-- Activity 1 --
Answer these questions using the passage about McCullagh.
(a) On which street was the precinct where McCullagh brought in the three gangsters?
(b) Where was James G. Taylor imprisoned?
(c) Where were the charges of "improperly influencing keepers of resorts" tried and dismissed?
-- Activity 2 --
Reproduce the part of the passage about McCullagh word for word, starting at "He also made" and ending at "at NYPD Headquarters.".

___ Provided text

McCullagh was attacked by Dutch Heinrichs and two of his henchmen in Hell's Kitchen while investigating the theft of two hogsheads of ham from a Hudson River Railroad freight car. He battled the three men for over a half an hour before knocking all three unconscious with his nightstick and bringing in the gangsters single-handed to a nearby precinct on West Twenty-Fifth Street. Heinrichs was eventually convicted of assault and sent to prison where he was later committed to an insane asylum.

He also made enemies while on the force. In particular was his assault by ex-police officer James G. Taylor who had previously been dismissed from the police force due to an official complaint made by McCullagh. Taylor attempted to murder McCullagh, ambushing him one night on Ninth Avenue with a pistol, but the roundsman escaped with a minor head wound and a marked ear. Taylor was eventually tried and convicted by then District Attorney A. Oakey Hall and imprisoned in Sing Sing. Oakey later served as McCullagh's council when he was accused of "improperly influencing keepers of resorts", however these charges were tried and dismissed at NYPD Headquarters.

______
___ Supplied material

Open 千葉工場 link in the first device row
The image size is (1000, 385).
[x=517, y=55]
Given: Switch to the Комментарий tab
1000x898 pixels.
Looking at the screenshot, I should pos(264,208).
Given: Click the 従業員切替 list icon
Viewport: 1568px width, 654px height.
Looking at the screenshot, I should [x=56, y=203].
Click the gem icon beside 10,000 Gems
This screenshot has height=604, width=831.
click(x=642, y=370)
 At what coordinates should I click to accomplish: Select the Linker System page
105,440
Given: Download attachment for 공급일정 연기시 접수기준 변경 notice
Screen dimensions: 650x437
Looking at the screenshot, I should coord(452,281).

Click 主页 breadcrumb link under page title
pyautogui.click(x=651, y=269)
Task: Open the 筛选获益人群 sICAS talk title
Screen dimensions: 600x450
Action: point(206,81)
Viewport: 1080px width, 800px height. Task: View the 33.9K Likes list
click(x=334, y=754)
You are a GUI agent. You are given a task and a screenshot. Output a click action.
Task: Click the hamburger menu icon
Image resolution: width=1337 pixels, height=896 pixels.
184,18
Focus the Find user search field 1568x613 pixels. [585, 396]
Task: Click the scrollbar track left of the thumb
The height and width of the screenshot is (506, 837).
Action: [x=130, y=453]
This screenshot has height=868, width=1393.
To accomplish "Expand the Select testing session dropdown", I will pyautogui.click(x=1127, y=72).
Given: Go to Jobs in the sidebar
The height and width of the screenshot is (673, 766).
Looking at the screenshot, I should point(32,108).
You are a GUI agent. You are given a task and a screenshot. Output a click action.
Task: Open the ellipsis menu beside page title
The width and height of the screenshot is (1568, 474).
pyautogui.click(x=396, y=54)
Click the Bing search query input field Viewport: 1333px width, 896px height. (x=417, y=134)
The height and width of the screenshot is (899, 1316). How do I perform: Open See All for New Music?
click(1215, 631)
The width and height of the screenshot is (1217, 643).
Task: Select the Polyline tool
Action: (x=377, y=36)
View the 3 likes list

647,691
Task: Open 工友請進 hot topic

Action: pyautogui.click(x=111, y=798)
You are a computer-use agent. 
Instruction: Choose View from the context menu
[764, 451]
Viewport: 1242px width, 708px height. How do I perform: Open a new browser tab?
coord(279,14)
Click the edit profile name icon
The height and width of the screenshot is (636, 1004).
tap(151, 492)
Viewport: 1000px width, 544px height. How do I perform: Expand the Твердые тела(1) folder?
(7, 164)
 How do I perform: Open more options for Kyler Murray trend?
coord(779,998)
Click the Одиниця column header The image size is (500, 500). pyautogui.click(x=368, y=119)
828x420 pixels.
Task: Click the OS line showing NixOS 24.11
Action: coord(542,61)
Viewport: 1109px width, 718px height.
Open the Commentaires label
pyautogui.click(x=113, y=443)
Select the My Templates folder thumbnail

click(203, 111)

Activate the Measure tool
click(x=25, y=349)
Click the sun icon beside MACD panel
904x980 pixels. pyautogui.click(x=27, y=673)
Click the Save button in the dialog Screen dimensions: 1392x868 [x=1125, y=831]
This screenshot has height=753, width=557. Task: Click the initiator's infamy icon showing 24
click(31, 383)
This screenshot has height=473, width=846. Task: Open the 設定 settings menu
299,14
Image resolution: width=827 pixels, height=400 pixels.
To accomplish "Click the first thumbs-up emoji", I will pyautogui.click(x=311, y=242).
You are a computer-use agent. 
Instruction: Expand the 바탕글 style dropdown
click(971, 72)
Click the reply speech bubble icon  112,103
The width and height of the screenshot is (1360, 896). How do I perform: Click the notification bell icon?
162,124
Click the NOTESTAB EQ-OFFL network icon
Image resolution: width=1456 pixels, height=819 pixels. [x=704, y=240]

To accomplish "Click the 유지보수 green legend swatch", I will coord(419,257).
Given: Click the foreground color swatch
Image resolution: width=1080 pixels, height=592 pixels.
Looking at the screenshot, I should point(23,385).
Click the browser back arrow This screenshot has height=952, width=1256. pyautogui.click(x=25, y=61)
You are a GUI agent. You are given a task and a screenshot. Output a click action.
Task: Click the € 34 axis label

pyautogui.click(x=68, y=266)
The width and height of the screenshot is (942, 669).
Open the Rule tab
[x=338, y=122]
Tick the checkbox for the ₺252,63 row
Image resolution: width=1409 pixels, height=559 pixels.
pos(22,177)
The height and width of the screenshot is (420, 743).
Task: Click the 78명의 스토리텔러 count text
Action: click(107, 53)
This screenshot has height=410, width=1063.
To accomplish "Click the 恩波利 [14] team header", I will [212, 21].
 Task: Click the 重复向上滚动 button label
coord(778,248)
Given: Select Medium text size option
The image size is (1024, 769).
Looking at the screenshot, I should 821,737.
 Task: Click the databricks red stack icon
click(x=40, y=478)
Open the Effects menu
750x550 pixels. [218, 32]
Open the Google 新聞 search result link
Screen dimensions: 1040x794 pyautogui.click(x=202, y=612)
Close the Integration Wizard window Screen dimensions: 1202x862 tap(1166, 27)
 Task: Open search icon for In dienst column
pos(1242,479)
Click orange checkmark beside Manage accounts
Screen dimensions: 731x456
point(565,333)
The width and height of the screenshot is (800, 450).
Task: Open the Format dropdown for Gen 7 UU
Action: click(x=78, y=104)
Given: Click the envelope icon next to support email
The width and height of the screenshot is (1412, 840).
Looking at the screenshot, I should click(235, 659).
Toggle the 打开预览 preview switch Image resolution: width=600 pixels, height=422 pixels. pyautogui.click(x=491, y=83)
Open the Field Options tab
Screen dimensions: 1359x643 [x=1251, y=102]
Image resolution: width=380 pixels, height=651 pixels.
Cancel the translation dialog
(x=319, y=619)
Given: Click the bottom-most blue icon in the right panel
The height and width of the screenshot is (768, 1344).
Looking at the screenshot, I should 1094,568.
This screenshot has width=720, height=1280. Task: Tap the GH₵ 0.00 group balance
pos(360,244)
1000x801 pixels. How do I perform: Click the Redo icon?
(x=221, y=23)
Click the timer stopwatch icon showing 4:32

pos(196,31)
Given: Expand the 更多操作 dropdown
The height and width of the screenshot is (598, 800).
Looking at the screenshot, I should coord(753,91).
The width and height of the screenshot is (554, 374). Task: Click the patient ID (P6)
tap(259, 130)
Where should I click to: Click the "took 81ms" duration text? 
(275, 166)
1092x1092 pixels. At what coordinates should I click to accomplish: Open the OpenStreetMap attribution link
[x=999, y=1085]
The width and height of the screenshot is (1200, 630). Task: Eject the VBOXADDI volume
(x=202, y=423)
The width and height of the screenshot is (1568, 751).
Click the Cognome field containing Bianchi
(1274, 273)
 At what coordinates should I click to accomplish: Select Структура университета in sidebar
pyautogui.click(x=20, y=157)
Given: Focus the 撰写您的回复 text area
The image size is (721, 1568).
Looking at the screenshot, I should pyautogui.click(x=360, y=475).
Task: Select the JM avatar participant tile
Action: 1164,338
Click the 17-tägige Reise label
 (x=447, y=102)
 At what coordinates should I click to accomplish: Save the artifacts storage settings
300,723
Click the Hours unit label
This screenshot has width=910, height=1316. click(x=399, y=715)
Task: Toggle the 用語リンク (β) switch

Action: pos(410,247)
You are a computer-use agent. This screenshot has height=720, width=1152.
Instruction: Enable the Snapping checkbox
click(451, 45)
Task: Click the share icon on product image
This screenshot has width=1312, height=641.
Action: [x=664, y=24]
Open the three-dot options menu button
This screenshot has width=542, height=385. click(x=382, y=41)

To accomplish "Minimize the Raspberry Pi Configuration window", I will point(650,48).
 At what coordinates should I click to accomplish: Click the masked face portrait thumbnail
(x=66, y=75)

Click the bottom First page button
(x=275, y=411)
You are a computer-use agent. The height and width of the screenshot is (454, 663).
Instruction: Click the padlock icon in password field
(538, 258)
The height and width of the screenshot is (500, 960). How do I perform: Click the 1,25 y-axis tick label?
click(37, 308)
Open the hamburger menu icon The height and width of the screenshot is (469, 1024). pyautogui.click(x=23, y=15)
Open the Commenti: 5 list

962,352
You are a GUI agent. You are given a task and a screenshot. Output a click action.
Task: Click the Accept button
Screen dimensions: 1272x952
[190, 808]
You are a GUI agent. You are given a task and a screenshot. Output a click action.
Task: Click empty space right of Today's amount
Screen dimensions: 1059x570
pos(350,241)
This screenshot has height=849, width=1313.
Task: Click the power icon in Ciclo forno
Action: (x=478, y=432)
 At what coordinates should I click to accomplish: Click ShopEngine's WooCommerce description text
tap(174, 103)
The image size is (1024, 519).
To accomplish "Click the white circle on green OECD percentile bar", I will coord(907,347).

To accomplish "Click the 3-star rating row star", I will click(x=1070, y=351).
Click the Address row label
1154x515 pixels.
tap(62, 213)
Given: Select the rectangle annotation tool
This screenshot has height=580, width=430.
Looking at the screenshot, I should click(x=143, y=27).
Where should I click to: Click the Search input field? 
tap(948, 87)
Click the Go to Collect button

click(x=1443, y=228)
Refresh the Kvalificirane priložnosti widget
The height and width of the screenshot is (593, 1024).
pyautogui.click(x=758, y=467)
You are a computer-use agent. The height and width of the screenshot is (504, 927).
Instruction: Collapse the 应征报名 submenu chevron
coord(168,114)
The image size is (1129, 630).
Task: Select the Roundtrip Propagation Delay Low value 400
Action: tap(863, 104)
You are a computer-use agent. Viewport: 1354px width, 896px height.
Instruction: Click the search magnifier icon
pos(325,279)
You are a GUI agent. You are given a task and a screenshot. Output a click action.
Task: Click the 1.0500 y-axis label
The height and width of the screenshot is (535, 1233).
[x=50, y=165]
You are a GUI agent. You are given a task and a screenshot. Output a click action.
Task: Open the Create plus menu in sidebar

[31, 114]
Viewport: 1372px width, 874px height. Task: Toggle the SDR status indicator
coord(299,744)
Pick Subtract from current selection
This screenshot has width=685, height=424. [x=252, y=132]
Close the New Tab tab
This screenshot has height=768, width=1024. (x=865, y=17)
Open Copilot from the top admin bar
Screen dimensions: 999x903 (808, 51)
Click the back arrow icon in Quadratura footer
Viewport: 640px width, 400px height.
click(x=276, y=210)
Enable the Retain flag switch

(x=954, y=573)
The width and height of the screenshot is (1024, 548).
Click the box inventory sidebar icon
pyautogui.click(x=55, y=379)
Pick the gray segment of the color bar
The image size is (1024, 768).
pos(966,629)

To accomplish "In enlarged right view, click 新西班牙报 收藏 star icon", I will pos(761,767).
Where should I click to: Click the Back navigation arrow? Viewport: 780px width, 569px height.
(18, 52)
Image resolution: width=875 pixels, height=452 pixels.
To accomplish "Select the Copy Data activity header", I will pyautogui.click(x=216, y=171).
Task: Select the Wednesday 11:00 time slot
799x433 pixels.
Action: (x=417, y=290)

______

-- Answer section 1 --
(a) West Twenty-Fifth Street
(b) Sing Sing
(c) NYPD Headquarters

-- Answer section 2 --
He also made enemies while on the force. In particular was his assault by ex-police officer James G. Taylor who had previously been dismissed from the police force due to an official complaint made by McCullagh. Taylor attempted to murder McCullagh, ambushing him one night on Ninth Avenue with a pistol, but the roundsman escaped with a minor head wound and a marked ear. Taylor was eventually tried and convicted by then District Attorney A. Oakey Hall and imprisoned in Sing Sing. Oakey later served as McCullagh's council when he was accused of "improperly influencing keepers of resorts", however these charges were tried and dismissed at NYPD Headquarters.